Rezension in c’t 17/2015 zu Buch „User — Interface — Design“ von Alexander Florin„[…] Der Webdesign-Praktiker Florin wendet sich an Betreiber von Online-Angeboten, an Entwickler – aber auch an Entscheider im Management. […] Der Schwerpunkt liegt auf konzeptionellen und designtechnischen Fragen. […] Prozessanalysen, Entwurfsmodelle von Anwendungsgesichtern sowie Planungs-Handouts bestimmen den Praxisratgeber.

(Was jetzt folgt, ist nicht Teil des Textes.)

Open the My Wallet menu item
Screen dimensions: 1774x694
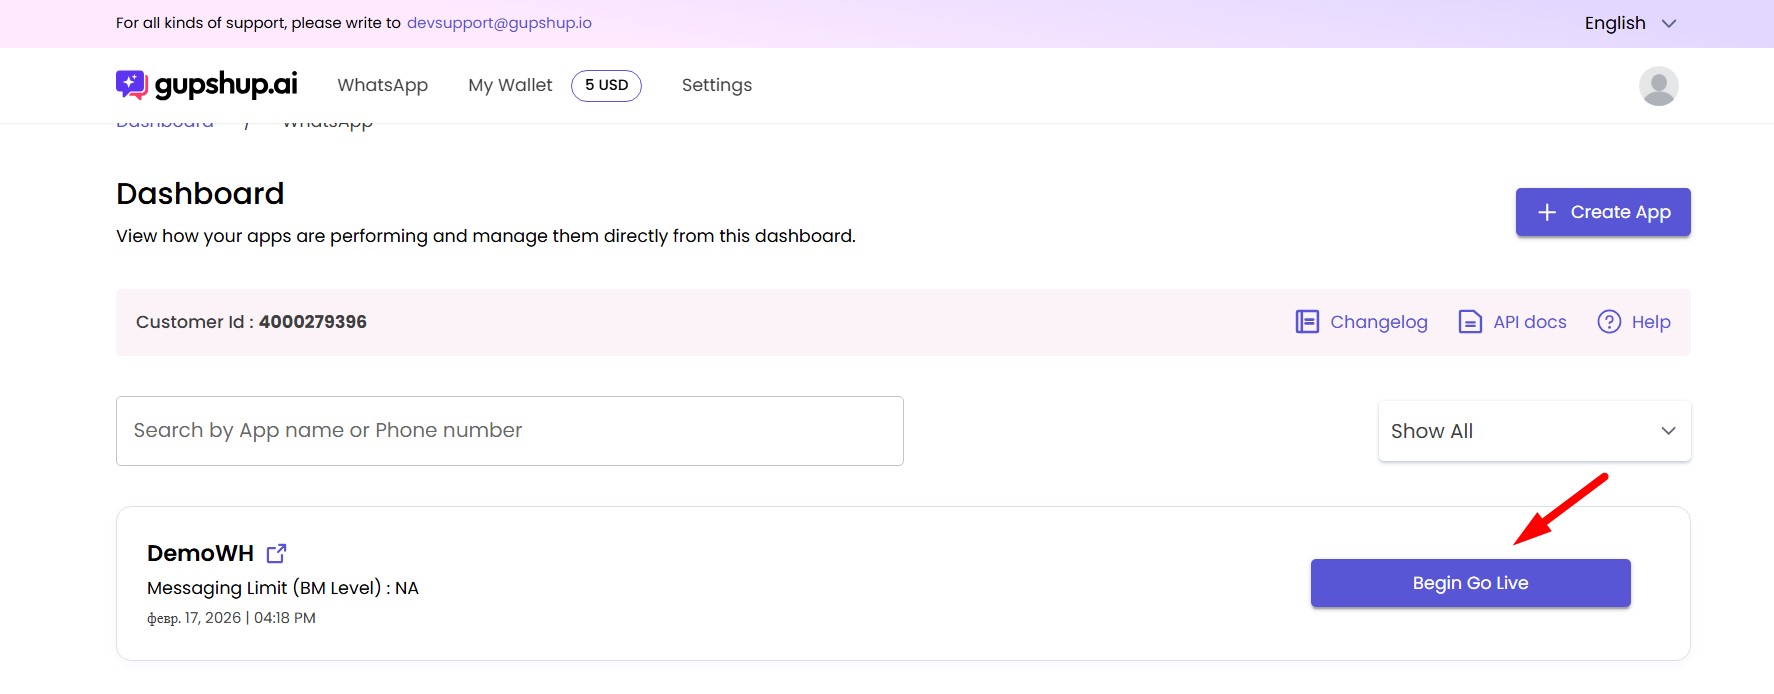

[…] ist Florins Buch ein inspirierender Praxisbegleiter. Es wartet mit einer Fülle interessanter Ideen und Lösungsvorschläge auf, um neue oder bereits bestehende Websites nach Usability-Gesichtspunkten zu optimieren.“

Leseprobe:
Kapitel 1 „Häufige Fragen“

Wer die Antworten bereits meint zu kennen, findet in diesem Buch unterstützende Argumente oder Hinweise. Was er oder sie jedoch kaum finden wird, sind endgültige Weisheiten, wie in einer bestimmten Situation die perfekte Lösung aussieht. Erstens gibt es keine perfekte Lösung, nur besser oder weniger geeignete. Zweitens handelt es sich bei Usability nicht um eine Rezeptsammlung, der man nur zu folgen braucht. Usability ist vielmehr das Verständnis, wie der Geschmacksapparat funktioniert, welche Servier- und Speise-Konventionen bestehen, welche Zutaten und Küchenwerkzeuge zur Verfügung stehen – aus diesen wird ein dem Anlass entsprechendes Mahl zubereitet und würdig serviert.

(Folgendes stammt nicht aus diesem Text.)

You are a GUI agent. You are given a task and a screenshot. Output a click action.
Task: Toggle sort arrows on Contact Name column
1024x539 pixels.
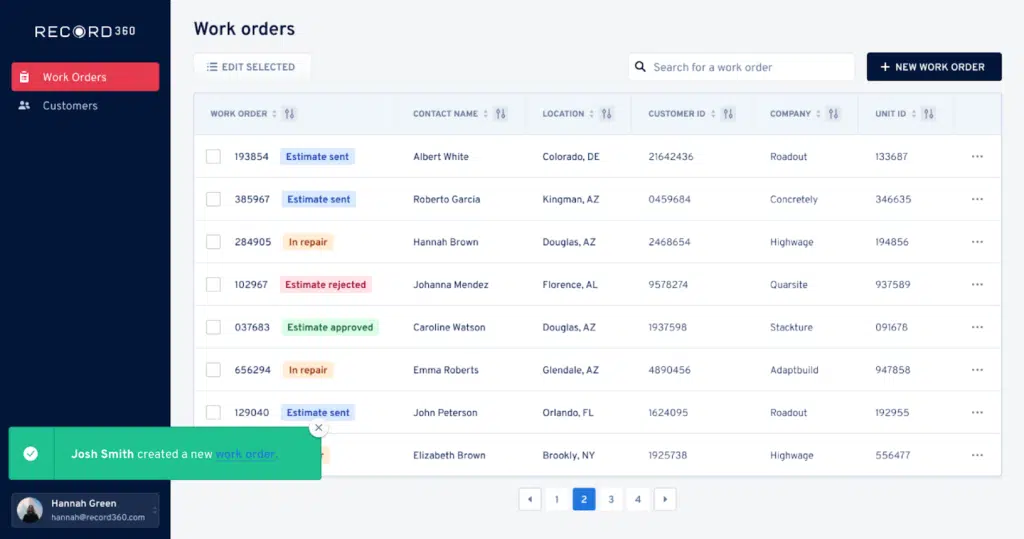[486, 114]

Die häufigen Fragen werden meist von denen gestellt, die sich bislang nicht eingehender mit Usability beschäftigt haben. Für diese ist Usability meist entweder ein Kostenfaktor oder ein Teil der Umsatzoptimierungsstrategie. Wie alle gern verwendeten Schlagwörter verliert der Begriff „Usability“ zunehmend an Schärfe und Präzision – er wird schlichtweg für alles verwendet, was irgendwie mit der Bedienung von Webseiten oder Software zu tun hat. Für unsere Zwecke verstehen wir das Kunstwort „Usability“ als Mischung aus Gebrauchstauglichkeit, Anwenderfreundlichkeit und einfacher Bedienung.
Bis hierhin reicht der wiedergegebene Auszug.